Italian actress (1937–2024)

Angela Pagano (1 April 1937 –	6 July 2024) was an Italian actress, whose career spanned over sixty years.

==Life and career==
Born in Naples, the daughter of a mandolinist, Angela Pagano began performing as a singer when she was just 8 years old, accompanying her father and two other musicians in their street shows.

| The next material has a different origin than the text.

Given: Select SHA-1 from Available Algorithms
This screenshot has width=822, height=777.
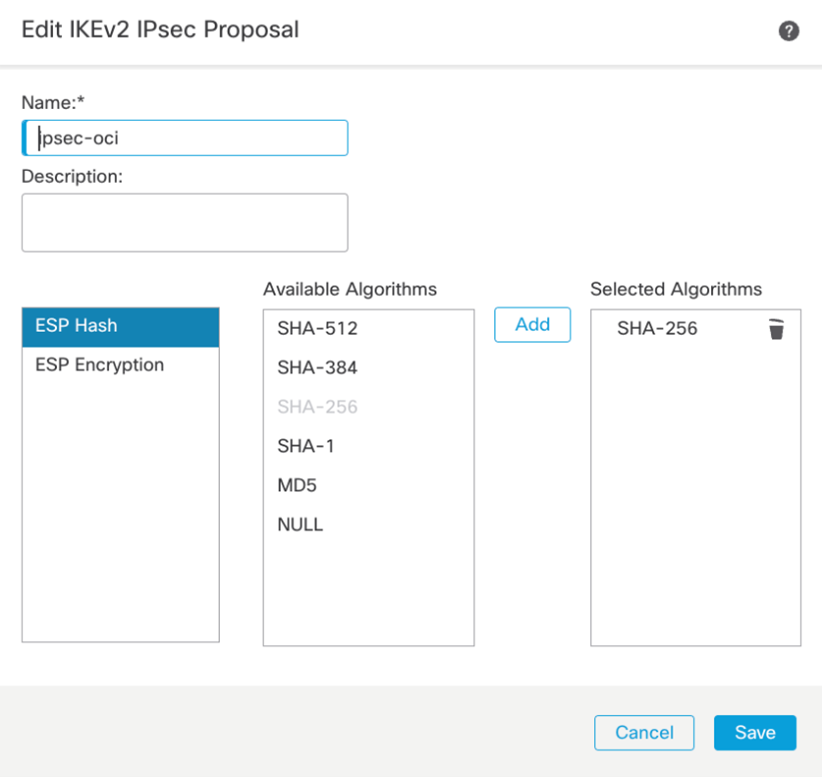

Mainly active on stage, she made her professional acting debut in 1958, in the theatrical company of Eduardo De Filippo, with whom she stayed for five years. In 1962, she had her breakout, starring in Franca Valeri's play Le catacombe, directed by Giuseppe Patroni Griffi, and later worked in other successful Patroni Griffi works, Napoli: notte e giorno, Napoli: chi resta e chi parte and Persone naturali e strafottenti. She also starred in numerous Peppino De Filippo's plays, and other important theatrical works include Armando Pugliese's Masaniello, Luca De Filippo's La donna è mobile, Antonio Calenda's Madre Coraggio and Roberto De Simone's Le religiose alla moda and Lo Bazariota.

Pagano was also active in films and on television. In 2023, she released an autobiography, Il diario ritrovato ("The rediscovered diary"), and made her last stage appearance at the Teatro San Ferdinando. Her last film credit was Caracas by Marco D'Amore, released in 2024.

Pagano died on 6 July 2024, at the age of 87. She was the sister of the singer and actress Marina Pagano (1939–1990).